Sensibilité aux antibiotiques
Les espèces du genre Erysipelothrix sont sensibles aux pénicillines et notamment à la pénicilline G qui constitue l’antibiotique de choix pour un traitement, aux céphalosporines, à la ciprofloxacine, à l’érythromycine, à la clindamycine et à la tiamuline.

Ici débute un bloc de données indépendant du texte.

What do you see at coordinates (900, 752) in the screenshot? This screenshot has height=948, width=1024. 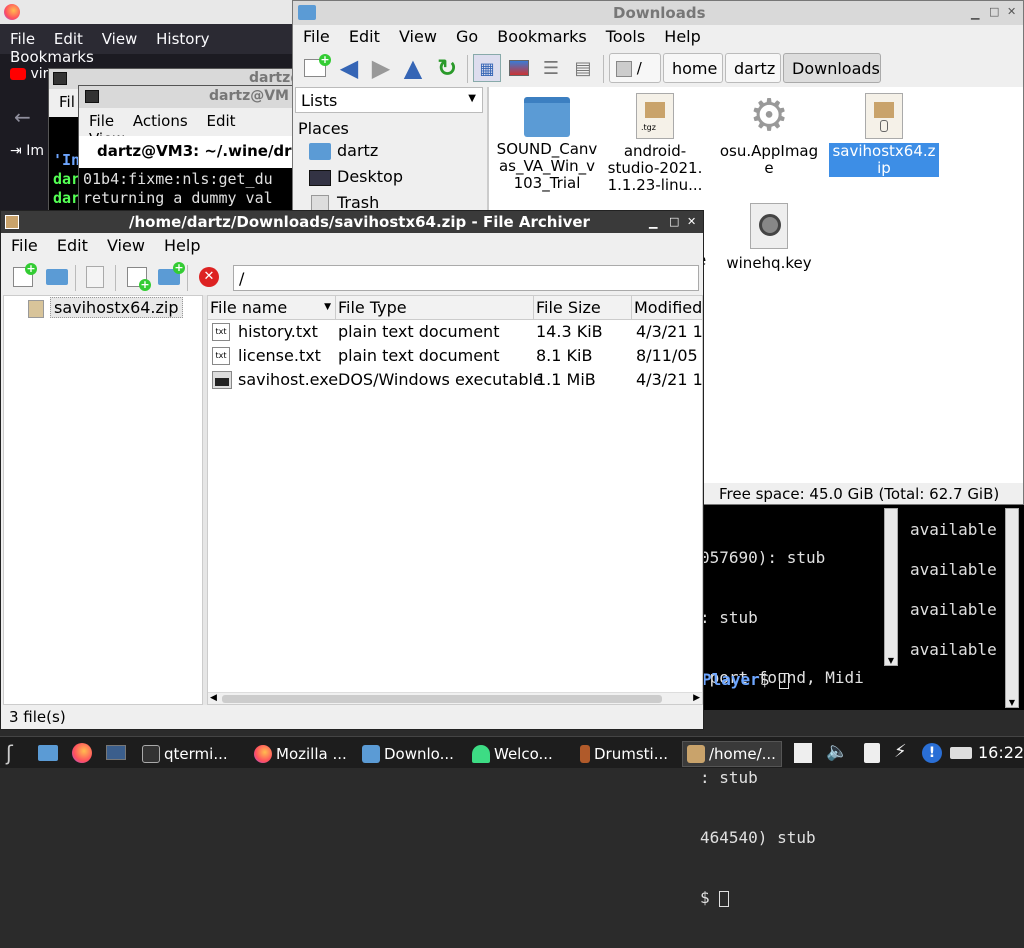 I see `network-icon: ⚡` at bounding box center [900, 752].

Chez l'homme allergique aux bêta-lactamines, la ciprofloxacine constitue une bonne alternative au traitement par la pénicilline.
Prophylaxie
La prophylaxie médicale repose sur l’utilisation de sérums ou de vaccins. Lors d’une épidémie, l’utilisation de sérum, produit généralement sur chevaux, peut être très utile pour protéger temporairement (environ 2 semaines) les porcelets jusqu’à ce qu’ils puissent être vaccinés. Le sérum est également utilisé dans le traitement même si son utilisation est souvent délaissée au profit d’une antibiothérapie.
Deux types de vaccin peuvent être utilisés :
Dans les régions contaminées la vaccination concerne les truies et les animaux après sevrage (exempts d’anticorps d’origine maternelle) afin d’éviter la création d’une population porteuse de germes et susceptible d’extérioriser l’infection après un stress.